BTW, if you use START_TEST in your tst files, that also triggers a GC

wilfwilson commented 3 years ago

Thanks @fingolfin, yes we do use START_TEST.

I'll just note for the record: the failures that we're getting on GitHub actions these days are manifesting themselves as timeouts. Perhaps GAP is still actually crashing, but the outward appearance is that it's hanging.

ChrisJefferson commented 3 years ago

So, if you ever ask digraphs for a homomorphism, or other thing which runs it's internal schreier sims, it immediately allocates 1.25GB which it never frees (this is in init_data_from_args, which calls new_schreier_sims). Basically, in a 32-bit OS, that amount of allocation is always going to cause problems. Also, none of the mallocs check for a 0 return value (which means failure), so I'm willing to bet on 32-bit OSes, sometimes they fail, and then later when you access the memory you dereference a null pointer.

I'm not saying there is particularly anything to fix here -- you could write a malloc wrapper which asserts on NULL being returned, so you at least get a better error message, or just not support 32-bit OSes.

failures on 64-bit systems I'm less sure about, and I can't (yet) reproduce them, or trigger them with various memory checking tests.

ChrisJefferson commented 3 years ago

One possible fix, could you set MAXVERTS to something like 128 instead of 512 on 32-bit systems (how often do people want to work on such big graphs, particularly on 32-bit systems)?

wilfwilson commented 3 years ago

Thank you for looking into this @ChrisJefferson.

Source data
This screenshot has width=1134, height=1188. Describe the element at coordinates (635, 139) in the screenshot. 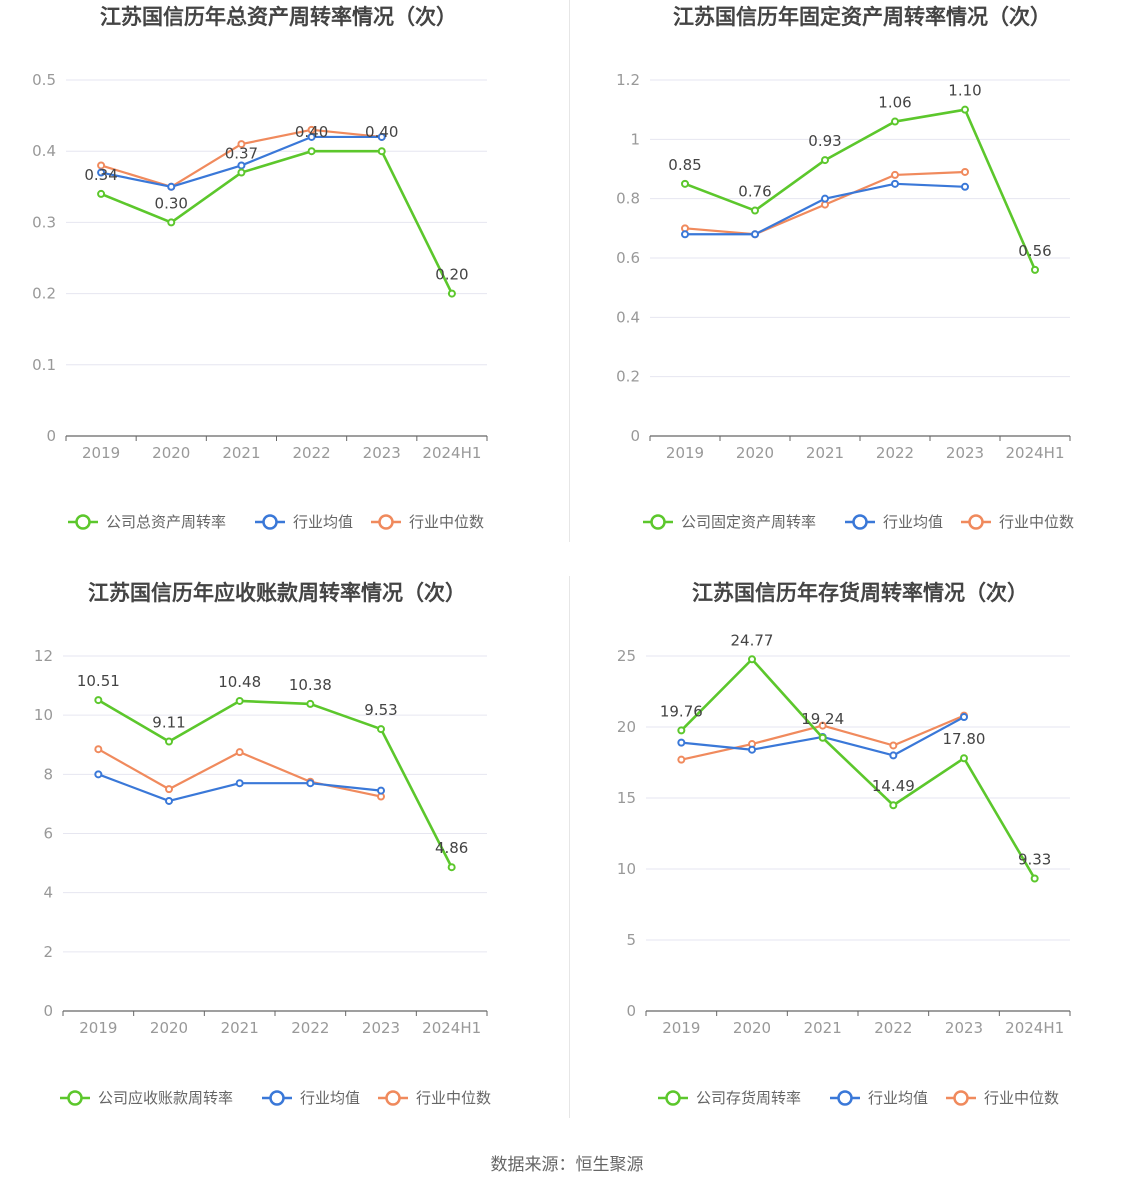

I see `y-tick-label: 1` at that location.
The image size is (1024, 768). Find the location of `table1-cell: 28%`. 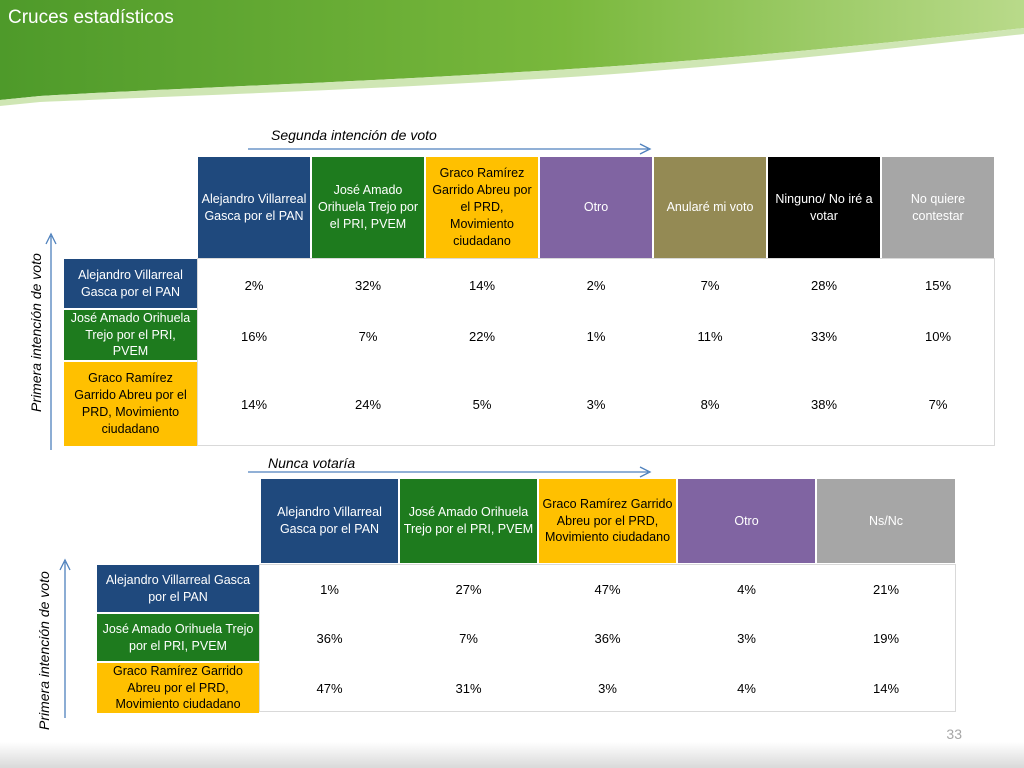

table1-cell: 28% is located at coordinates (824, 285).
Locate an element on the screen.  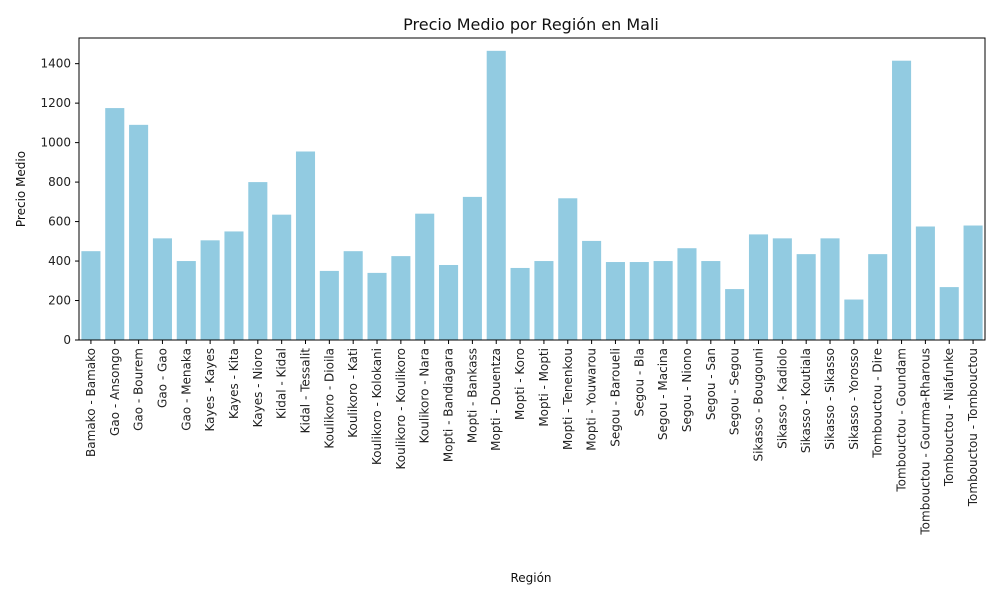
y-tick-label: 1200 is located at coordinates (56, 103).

▶ **REQUIRED ACTIONS**
A: Reproduce, word for word, the stretch of the thread on GAP memory failures from "So, if you ever" through "memory checking tests.".
B: Continue the thread on GAP memory failures, starting after its last sentence.

▶ **PER-TASK OUTPUTS**
A:
So, if you ever ask digraphs for a homomorphism, or other thing which runs it's internal schreier sims, it immediately allocates 1.25GB which it never frees (this is in init_data_from_args, which calls new_schreier_sims). Basically, in a 32-bit OS, that amount of allocation is always going to cause problems. Also, none of the mallocs check for a 0 return value (which means failure), so I'm willing to bet on 32-bit OSes, sometimes they fail, and then later when you access the memory you dereference a null pointer.

I'm not saying there is particularly anything to fix here -- you could write a malloc wrapper which asserts on NULL being returned, so you at least get a better error message, or just not support 32-bit OSes.

failures on 64-bit systems I'm less sure about, and I can't (yet) reproduce them, or trigger them with various memory checking tests.

B:
(Funnily enough @james-d-mitchell and I, for probably the first time, were only yesterday remarking to each other that our C Schreier Sims implementation hadn't been causing any problems 😆).

I wrote the implementation of Schreier Sims in Digraphs in roughly 2015, before I knew anything. I'll take a look at it, but reducing MAXVERTS on 32-bit, and also being more sensible about how much memory to allocate in the first instance (using maths), sounds like a good idea.

wilfwilson commented 3 years ago

This still happens sometimes, including in the Azure Pipelines system. For example, in a 32-bit GAP stable-4.10 required-packages build:

testing: /home/gap/inst/gap-4.10.2/pkg/semigroups/tst/standard/semitrans.tst
/home/gap/inst/gap-4.10.2/pkg/semigroups/ci/docker-test.sh: line 76: 30210 Done                    echo "LoadPackage(\"semigroups\"); SemigroupsMakeDoc(); SemigroupsTestStandard(); SEMIGROUPS.TestManualExamples();"
     30211 Segmentation fault      (core dumped) | $GAPSH -A -x 80 -m 768m -o $MEM -T 2>&1
     30212                       | tee -a $TESTLOG
##[error]Bash exited with code '139'.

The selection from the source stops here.